# [Exercise prompt]
In the entries below, find the line with "You are a GUI agent. The screenshot is 1024×1366." and the line with "University of Ljubljana (294, 30)". Return those two lines and all lines between them, exactly.

Records excerpted from a collection
------------------------------------
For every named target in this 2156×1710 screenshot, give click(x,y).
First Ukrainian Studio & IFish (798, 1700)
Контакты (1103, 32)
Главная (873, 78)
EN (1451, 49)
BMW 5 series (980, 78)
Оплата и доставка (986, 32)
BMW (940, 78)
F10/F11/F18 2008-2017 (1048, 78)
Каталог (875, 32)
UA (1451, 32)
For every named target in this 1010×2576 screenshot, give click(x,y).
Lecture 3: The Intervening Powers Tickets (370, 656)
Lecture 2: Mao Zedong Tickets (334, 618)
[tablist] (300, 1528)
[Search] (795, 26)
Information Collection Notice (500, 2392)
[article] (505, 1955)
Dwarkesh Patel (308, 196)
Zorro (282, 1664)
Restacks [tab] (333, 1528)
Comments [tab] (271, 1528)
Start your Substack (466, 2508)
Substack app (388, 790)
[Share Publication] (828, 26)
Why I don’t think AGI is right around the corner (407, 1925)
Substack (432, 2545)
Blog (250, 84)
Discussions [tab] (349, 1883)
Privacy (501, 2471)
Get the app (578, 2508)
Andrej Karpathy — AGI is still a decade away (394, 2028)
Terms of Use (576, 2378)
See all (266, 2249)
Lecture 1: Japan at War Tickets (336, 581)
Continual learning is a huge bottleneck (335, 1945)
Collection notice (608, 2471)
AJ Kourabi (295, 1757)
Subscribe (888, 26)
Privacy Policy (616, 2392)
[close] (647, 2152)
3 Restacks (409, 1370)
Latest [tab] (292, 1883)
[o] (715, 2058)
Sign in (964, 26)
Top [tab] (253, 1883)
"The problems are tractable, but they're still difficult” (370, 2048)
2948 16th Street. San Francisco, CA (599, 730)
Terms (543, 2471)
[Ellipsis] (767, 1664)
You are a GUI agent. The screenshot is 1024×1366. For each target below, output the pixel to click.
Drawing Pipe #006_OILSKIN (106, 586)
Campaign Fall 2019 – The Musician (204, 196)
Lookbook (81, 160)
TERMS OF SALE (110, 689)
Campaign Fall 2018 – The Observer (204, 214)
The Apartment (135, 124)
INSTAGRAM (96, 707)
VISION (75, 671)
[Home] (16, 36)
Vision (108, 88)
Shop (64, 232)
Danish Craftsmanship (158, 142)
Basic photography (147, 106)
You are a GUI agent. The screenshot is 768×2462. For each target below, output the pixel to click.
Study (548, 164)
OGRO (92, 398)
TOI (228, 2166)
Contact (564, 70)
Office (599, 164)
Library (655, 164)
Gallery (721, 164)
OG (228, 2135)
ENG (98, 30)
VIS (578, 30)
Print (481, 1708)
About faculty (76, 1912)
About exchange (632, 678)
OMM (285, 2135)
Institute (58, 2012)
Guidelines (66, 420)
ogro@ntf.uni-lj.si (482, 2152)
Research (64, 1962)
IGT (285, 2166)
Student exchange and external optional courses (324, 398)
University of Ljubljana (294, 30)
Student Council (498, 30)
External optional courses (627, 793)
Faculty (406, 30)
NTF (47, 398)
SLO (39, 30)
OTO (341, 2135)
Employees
------------------------------------
# [Your response]
You are a GUI agent. The screenshot is 1024×1366. For each target below, output the pixel to click.
Drawing Pipe #006_OILSKIN (106, 586)
Campaign Fall 2019 – The Musician (204, 196)
Lookbook (81, 160)
TERMS OF SALE (110, 689)
Campaign Fall 2018 – The Observer (204, 214)
The Apartment (135, 124)
INSTAGRAM (96, 707)
VISION (75, 671)
[Home] (16, 36)
Vision (108, 88)
Shop (64, 232)
Danish Craftsmanship (158, 142)
Basic photography (147, 106)
You are a GUI agent. The screenshot is 768×2462. For each target below, output the pixel to click.
Study (548, 164)
OGRO (92, 398)
TOI (228, 2166)
Contact (564, 70)
Office (599, 164)
Library (655, 164)
Gallery (721, 164)
OG (228, 2135)
ENG (98, 30)
VIS (578, 30)
Print (481, 1708)
About faculty (76, 1912)
About exchange (632, 678)
OMM (285, 2135)
Institute (58, 2012)
Guidelines (66, 420)
ogro@ntf.uni-lj.si (482, 2152)
Research (64, 1962)
IGT (285, 2166)
Student exchange and external optional courses (324, 398)
University of Ljubljana (294, 30)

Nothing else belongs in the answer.